The Secret Service is starting to really annoy us, but at least Chrome has our back. Also, Facebook is trying to do something *again* — but it may not be such a bad thing.
All Access for a Cost
The Secret Service is willing to pay for your location data, and that freaks us out!
According to Motherboard, “the Secret Service paid for a product that gives the agency access to location data generated by ordinary apps installed on peoples’ smartphones.” This disturbing information was confirmed via an internal Secret Service document and pertains to a contract relating “to the sale of Locate X, a product from a company called Babel Street,” Motherboard continued.
So essentially, law enforcement agencies can now buy the public’s personal information — including location data — that typically would require a warrant or court order to get.
Motherboard continued by reporting that in March, Protocol reported “that multiple government agencies signed millions of dollars worth of deals with Babel Street after the company launched its Locate X product. Multiple sources told the site that Locate X tracks the location of devices anonymously, using data harvested by popular apps installed on peoples’ phones.”
Motherboard added a very important reminder that all sorts of smartphone apps — including weather apps, mobile games and even flashlights (!?) — “collect location data.”
Even. Flashlights.
This news piece just serves as another reminder (although I feel as if we get them daily these days) that smartphone apps are, to be honest, terrifying.
Chrome Cares About Web Security
Chrome, Google’s web browser, is taking on insecure — as in “insufficiently, or not sure enough” — web forms.
Engadget reported that “starting in the M86 build, Chrome will raise a red flag on forms that are on secure HTTPS pages, but aren’t actually submitted securely.” Engadget continued that “details sent through these ‘mixed forms’ are potentially visible to lurkers, who might read or change information.”

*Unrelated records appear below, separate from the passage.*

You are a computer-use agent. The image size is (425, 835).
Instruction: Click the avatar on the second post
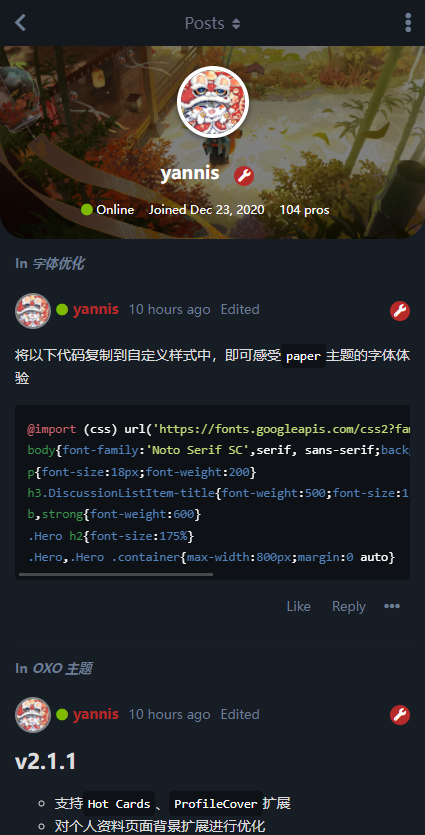(x=33, y=715)
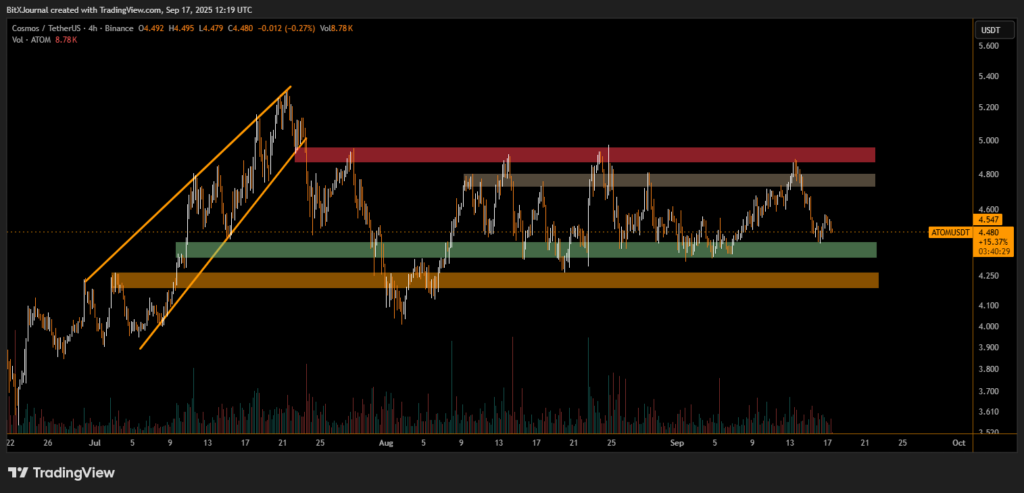Image resolution: width=1024 pixels, height=493 pixels.
Task: Click the 5.000 level on price scale
Action: coord(988,141)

A lot of “automatically populated” information that pops up in web forms is sensitive or private information.
“If you start entering details on a mixed form, a warning will pop up to tell you it’s not secure,” explained Engadget. “When you try to submit such a form, a full-page alert will explain the potential risks of doing so, and ask if you’d like to continue anyway.”
“We saw that users found this experience unclear and it did not effectively communicate the risks associated with submitting data in insecure forms,” Shweta Panditrao, a Chrome security team member, wrote in a blog post.
Instagram and Facebook Messenger Chats are Merging
According to Engadget, Facebook has always wanted to “unify messaging across its apps.” Well, that day is here… kind of.
“People at The Verge (and likely elsewhere) have received notice through Instagram’s Android and iOS apps that they’ll have the ability to ‘chat with friends who use Facebook’—that is, Messenger,” Engadget reported.
Engadget continued to say that “the signature paper airplane icon for DMs has been replaced with Messenger’s logo. You can’t actually message Facebook friends yet, however, suggesting the announcement might have come early.”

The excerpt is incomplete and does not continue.